Event Date: Thursday, 18 May, 2017, 11 a.m.
Location: Palazzo Matteucci, P.za Torricelli 2, Pisa, PI, Italia [Aula Magna]
Speaker: Prof. Louise McNally (University Pompeu Fabra)
Title: Semantic composition with and without reference
Abstract: In this talk, I reflect on my experience when I turned to compositional distributional semantics in an effort to better address the interaction of lexical and compositional semantics in the domain of modification. After considering the possibility of a full-blown distributional semantics for both content and function words, I have opted to explore a mixed model grounded in Discourse Representation Theory (DRT, Kamp 1981; see Garrette, et al. 2011 and Lenci 2016 for related approaches). Specifically, I argue that certain kinds of modification constructions, including (broadly) noun incorporation, point to the existence in natural language of productive compositional operations that combine descriptive contents unmediated by reference, alongside referentially-mediated composition processes. I note, building on the results of Boleda, et al. 2013, that compositional distributional methods can provide interesting models the former, and show, following McNally 2017, McNally & Boleda, to appear, how they can be integrated with a DRT-based model of reference-based composition.

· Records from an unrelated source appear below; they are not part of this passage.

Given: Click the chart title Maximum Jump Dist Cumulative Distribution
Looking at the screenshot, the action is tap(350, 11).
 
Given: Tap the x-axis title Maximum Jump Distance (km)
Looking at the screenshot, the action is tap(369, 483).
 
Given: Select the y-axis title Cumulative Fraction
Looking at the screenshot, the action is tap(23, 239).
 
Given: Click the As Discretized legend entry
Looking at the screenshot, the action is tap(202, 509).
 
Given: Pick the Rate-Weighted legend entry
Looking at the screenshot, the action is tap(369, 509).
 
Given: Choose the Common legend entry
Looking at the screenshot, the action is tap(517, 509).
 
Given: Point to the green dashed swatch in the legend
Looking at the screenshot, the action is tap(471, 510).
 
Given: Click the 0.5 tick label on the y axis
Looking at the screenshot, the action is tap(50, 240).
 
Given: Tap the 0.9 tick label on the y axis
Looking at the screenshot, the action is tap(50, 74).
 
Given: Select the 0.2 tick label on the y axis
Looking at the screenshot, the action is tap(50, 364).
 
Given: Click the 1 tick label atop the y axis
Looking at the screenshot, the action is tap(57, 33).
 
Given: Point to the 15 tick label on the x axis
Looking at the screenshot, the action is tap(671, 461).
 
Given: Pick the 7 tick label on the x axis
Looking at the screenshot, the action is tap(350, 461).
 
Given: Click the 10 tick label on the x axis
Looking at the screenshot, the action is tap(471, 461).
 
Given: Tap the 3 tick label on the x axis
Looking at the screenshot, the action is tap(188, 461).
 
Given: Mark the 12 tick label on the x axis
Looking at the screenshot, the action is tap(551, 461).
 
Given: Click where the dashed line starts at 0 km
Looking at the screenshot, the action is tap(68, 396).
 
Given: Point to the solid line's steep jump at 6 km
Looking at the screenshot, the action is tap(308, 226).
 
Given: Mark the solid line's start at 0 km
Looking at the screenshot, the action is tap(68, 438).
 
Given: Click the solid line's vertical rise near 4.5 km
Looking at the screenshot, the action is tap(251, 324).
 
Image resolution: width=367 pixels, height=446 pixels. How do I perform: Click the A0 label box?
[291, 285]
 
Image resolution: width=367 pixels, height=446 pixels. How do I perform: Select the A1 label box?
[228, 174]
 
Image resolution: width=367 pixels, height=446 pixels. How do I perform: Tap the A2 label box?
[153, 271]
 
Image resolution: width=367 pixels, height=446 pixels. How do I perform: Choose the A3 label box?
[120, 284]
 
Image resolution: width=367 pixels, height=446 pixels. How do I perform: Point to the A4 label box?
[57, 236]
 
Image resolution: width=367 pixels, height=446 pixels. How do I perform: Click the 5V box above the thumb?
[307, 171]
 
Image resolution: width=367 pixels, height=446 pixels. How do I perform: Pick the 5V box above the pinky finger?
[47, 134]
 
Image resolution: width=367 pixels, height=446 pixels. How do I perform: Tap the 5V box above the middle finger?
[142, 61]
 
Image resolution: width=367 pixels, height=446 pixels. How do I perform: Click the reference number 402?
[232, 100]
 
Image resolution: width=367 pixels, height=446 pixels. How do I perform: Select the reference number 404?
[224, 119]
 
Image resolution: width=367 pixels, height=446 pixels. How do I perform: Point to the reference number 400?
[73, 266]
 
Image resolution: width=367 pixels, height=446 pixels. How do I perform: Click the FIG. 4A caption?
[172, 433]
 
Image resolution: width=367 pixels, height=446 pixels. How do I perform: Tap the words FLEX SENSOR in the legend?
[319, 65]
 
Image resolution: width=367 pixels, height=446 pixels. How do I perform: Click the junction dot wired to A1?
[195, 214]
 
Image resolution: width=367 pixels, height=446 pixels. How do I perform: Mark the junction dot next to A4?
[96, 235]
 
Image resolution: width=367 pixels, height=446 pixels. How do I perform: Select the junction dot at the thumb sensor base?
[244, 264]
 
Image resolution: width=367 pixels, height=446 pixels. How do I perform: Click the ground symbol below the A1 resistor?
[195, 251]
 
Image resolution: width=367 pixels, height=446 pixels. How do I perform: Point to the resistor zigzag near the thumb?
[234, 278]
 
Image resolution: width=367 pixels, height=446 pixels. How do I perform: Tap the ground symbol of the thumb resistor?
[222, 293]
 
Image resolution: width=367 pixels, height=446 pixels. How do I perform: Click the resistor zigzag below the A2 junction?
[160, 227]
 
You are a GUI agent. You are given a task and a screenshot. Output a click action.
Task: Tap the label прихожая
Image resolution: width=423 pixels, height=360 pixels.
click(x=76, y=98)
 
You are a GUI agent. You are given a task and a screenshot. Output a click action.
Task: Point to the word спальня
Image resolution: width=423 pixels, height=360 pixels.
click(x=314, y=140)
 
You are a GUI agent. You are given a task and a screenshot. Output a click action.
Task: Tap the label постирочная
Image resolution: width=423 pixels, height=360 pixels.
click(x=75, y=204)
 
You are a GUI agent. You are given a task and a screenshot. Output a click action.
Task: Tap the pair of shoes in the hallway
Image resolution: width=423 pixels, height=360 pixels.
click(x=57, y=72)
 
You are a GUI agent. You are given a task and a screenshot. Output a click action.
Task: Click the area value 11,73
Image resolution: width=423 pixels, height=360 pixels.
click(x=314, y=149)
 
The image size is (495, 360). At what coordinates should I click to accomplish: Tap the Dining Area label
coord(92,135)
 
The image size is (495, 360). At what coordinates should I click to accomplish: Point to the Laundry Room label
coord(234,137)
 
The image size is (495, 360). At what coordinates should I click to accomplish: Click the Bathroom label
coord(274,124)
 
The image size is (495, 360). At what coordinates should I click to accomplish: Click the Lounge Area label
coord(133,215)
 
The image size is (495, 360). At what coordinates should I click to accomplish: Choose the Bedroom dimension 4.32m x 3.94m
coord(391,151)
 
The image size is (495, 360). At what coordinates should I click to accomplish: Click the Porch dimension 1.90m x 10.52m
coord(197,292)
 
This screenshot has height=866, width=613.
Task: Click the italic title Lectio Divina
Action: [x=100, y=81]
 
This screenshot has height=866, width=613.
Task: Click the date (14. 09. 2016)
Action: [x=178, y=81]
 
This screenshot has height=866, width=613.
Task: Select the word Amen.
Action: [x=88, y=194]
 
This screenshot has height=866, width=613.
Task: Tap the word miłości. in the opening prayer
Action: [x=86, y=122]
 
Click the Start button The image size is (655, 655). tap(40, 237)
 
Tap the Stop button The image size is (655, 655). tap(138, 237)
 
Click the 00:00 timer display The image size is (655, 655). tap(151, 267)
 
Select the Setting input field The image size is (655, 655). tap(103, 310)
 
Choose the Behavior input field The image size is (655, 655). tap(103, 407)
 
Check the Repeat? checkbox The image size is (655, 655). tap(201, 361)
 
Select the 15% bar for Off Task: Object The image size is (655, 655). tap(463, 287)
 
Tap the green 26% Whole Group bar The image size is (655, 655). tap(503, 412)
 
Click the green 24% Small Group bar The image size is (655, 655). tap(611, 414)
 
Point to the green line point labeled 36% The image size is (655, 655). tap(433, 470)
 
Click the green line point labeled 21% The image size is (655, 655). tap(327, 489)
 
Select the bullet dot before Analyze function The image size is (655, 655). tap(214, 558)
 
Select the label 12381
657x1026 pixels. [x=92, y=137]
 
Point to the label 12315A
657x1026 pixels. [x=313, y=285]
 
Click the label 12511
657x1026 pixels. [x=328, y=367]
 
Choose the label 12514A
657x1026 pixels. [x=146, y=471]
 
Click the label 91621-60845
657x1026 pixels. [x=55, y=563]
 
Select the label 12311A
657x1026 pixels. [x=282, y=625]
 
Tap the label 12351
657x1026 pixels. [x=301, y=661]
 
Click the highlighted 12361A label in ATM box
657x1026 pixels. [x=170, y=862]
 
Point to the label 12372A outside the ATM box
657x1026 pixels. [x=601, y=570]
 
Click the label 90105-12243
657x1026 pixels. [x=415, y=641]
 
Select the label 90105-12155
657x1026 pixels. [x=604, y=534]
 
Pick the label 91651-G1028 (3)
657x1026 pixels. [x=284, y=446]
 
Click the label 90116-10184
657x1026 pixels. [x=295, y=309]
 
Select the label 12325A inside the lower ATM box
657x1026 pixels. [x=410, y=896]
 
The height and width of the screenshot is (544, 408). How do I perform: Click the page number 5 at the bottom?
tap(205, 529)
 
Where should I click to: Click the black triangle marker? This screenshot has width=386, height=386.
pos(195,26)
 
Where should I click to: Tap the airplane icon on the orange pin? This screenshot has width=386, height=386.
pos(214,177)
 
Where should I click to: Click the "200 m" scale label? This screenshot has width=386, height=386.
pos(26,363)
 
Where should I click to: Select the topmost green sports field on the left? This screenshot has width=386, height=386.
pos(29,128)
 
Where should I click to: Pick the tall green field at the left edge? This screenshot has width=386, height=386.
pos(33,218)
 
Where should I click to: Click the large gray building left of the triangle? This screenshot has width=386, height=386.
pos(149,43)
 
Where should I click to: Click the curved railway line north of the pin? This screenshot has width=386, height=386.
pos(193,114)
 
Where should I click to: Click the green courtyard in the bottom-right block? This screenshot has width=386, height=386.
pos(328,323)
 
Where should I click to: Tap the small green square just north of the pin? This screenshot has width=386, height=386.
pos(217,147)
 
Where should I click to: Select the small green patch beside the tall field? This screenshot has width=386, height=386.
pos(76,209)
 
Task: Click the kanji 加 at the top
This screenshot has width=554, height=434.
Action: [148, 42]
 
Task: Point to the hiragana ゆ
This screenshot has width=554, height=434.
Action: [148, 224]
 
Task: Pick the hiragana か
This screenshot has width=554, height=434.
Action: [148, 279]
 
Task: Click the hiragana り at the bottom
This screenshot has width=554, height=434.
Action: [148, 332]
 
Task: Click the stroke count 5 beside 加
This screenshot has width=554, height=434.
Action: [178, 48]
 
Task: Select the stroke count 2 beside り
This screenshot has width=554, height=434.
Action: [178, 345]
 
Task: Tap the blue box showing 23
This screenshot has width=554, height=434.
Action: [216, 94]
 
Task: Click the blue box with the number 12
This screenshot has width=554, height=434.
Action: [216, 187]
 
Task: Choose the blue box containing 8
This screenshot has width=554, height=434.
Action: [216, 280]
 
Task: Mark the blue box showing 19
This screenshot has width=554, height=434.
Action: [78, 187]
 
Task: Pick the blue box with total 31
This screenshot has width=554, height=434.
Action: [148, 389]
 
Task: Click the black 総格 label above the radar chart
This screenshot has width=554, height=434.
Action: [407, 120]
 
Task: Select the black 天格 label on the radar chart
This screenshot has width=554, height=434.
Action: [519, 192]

Louise McNally (Ph.D. University of California, Santa Cruz, 1992) is Professor of Linguistics at Universitat Pompeu Fabra, Barcelona. Her research primarily concerns the interaction of lexical and compositional semantics, with particular focus on the syntax and semantics of modification. In recent years, she has collaborated with computational linguists in exploring distributional models of nominal phrases. She is currently working on integrating symbolic and statistical approaches to language modeling in order to develop a better understanding of how reference and conceptual knowledge interact in the construction of meaning.